У приоткрытой створки ворот стоял Бурков. Я одним взглядом охватил всю его полноватую фигуру в расстегнутом коричневом пальто с выбившимися концами мохнатого шарфа и почувствовал всегдашнее неприятное ощущение от несоответствия этой полноватой фигуры и заостренного маленького лица. Он был угнетающе некрасив, какая-то крысиная улыбка, вызывающая брезгливость, и неспокойные круглые глаза, которые суетливо бегали по сторонам. Бурков работал в домохозяйстве еще вместе со мной электриком, выслужился и стал мелкой сошкой в жилконторе.
— Вот, с утра музыку гоняешь, людей будишь, понимаешь ли, — начал он шутливо и, еще больше обнажив в улыбке свои резцы, вошел в каретник. — Здорово.
Я никак не принял эти слова о музыке; я знал эту неосознанную потребность убогой натуры, тщащейся самоутвердиться, убедить самое себя хотя бы в Fie полном, не окончательном ничтожестве и обладании пусть даже призрачной, воображаемой властью, о которой можно говорить лишь шутливым тоном, суетливо шныряя глазами по сторонам.
— Здорово, здорово, — ответил я и почувствовал какое-то вязкое томление, будто все это уже было — и слова, и крысиная улыбка, и бегающие глаза — и мне нужно, необходимо вспомнить, восстановить в памяти что то важное, связанное с Бурковым. На миг память застыла в тягучей бесформенной истоме и потом пугающей вспышкой высветила лицо Натальи с заплаканными мокрыми глазами.
Бешеная, удушающая ярость ударила в грудь, так что я качнулся и зашелся лающим сухим кашлем. Дрожащей рукой вытащил сигареты и, вздохнув, вдруг почувствовал спокойствие. Скривив губы в подобие улыбки, я протянул Буркову сигареты, и он пошел ко мне, загребая плоскостопыми ногами, приблизился на вытянутую руку, и тогда я ударил тычком под дых.
Мучительное недоумение исказило крысиное его лицо, голубенькие глаза остановились, страдальчески намокли, исчезло выражение наглости и неуверенности, — боль сделала лицо человеческим. Ведь боль и недоумение часто служат началом мысли.
Внимательно наблюдал я, пока он хрипел, согнувшись и прижав руки к животу. Дыхание выравнивалось, и лицо его по мере этого снова становилось наглым и злобно-крысиным.
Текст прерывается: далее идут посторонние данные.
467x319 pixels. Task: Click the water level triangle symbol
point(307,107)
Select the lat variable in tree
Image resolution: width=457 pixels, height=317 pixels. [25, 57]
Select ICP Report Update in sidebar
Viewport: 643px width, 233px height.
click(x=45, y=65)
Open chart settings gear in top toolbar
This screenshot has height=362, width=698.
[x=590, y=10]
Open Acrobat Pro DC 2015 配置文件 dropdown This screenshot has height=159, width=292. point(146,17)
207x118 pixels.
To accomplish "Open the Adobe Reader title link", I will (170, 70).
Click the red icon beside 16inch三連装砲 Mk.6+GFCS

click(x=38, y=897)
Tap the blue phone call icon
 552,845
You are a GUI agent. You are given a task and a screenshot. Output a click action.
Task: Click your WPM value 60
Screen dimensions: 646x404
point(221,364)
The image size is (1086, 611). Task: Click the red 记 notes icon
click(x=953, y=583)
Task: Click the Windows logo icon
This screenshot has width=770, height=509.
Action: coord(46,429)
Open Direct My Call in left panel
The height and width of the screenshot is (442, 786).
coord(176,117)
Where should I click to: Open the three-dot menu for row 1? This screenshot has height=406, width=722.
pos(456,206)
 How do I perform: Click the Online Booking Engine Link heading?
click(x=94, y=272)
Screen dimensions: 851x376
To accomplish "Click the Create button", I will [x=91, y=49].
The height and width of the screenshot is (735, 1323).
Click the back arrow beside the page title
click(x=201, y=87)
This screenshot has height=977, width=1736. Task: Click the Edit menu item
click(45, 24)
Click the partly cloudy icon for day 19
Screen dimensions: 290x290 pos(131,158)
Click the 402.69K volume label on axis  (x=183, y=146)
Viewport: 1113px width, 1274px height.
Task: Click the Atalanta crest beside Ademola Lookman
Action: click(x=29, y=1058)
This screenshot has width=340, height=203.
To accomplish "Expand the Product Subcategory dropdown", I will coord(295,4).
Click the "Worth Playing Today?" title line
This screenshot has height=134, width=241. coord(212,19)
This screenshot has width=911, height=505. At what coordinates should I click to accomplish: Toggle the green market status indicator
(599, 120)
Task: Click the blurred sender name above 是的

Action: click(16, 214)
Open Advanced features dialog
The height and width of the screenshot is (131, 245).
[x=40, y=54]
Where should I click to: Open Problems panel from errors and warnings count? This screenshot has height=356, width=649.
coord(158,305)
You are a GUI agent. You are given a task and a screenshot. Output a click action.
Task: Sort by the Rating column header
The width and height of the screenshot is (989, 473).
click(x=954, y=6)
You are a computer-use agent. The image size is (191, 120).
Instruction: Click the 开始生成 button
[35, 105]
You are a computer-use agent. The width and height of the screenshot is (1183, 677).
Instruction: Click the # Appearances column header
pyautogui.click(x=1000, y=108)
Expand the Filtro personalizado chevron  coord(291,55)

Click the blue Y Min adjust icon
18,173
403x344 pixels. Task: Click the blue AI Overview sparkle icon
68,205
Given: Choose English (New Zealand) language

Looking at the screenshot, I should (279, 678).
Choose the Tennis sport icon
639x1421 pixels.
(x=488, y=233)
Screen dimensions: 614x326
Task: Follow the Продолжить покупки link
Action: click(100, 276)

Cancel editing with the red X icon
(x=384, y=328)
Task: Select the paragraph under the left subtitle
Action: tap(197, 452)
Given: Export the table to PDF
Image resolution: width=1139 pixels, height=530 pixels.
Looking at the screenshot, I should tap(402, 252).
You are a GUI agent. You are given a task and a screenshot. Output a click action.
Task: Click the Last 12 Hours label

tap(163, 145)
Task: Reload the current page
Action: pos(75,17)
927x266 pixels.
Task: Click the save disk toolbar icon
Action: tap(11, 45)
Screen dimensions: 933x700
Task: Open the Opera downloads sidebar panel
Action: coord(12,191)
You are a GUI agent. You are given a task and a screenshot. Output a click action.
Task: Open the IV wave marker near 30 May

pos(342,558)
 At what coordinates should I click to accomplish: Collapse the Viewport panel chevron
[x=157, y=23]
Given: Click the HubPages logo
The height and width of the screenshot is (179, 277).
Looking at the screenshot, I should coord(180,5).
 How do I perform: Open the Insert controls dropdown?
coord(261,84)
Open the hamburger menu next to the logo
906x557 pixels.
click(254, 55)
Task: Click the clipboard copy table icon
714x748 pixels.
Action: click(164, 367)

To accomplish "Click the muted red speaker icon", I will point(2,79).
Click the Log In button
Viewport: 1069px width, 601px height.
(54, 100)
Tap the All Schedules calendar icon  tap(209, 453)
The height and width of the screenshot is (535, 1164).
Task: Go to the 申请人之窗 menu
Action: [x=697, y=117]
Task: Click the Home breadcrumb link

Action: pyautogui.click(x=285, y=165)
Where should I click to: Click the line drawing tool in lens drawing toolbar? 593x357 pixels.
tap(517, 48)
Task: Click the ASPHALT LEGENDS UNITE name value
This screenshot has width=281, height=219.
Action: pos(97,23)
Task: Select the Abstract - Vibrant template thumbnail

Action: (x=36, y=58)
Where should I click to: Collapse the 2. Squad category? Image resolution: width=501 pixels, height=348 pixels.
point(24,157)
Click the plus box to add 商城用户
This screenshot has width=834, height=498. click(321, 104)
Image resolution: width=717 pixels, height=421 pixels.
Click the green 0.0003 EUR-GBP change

Нет, подумал я, этого мало для такого грызуна, чтобы в нем шевельнулось сознание. И только он отдышался и оскалил пасть, я снова ткнул его под ложечку. Кулак словно утонул в податливом теплом тесте.
Он сломался почти пополам и утробно замычал: ы-ы-ы, как глухонемой. Я смотрел в его глаза, налитые слезами, страхом, идиотским недоумением, болью, — только эти примитивные эмоции могли возникнуть в студенистом мозгу этого грызуна. Медленно вытянув из пачки сигарету, я ждал, пока он отдышится. Наконец он перестал мычать, выпрямился, и тогда я сунул в его обслюнявленные губы сигарету и шутовским угодливым жестом поднес спичку. От страха он машинально затянулся, скрипуче кашлянув.
— Товарищ начальник, — сказал я кротко и заискивающе, — как-то невеликодушно девушку обижать, — и наклоном головы указал на полуоткрытую створку ворот. — Я вас очень прошу, будьте с ней поласковее, ее, кроме вас, и защитить некому.
Он вынул сигарету изо рта, с хрипом вздохнул:
— Сразу бы так и оказал, что твоя эта…
Я не дал ему договорить, указательным и большим пальцами ухватил за нижнюю губу (есть там маленький болевой центр), сжал и вывернул этот ошметок мокрой плоти, и меня едва не стошнило от мерзкого прикосновения. Бурков замахал руками, будто вообразил себя ветряной мельницей.
Я зарычал:
— Слушай, ты, вошь цыганская. Я вырву тебе кадык, а потом утоплю там, в люке, на заднем дворе! — Вздохнул и закончил уже вполголоса: — И никто тебя не найдет, потому что ты сразу соединишься с тем дерьмом.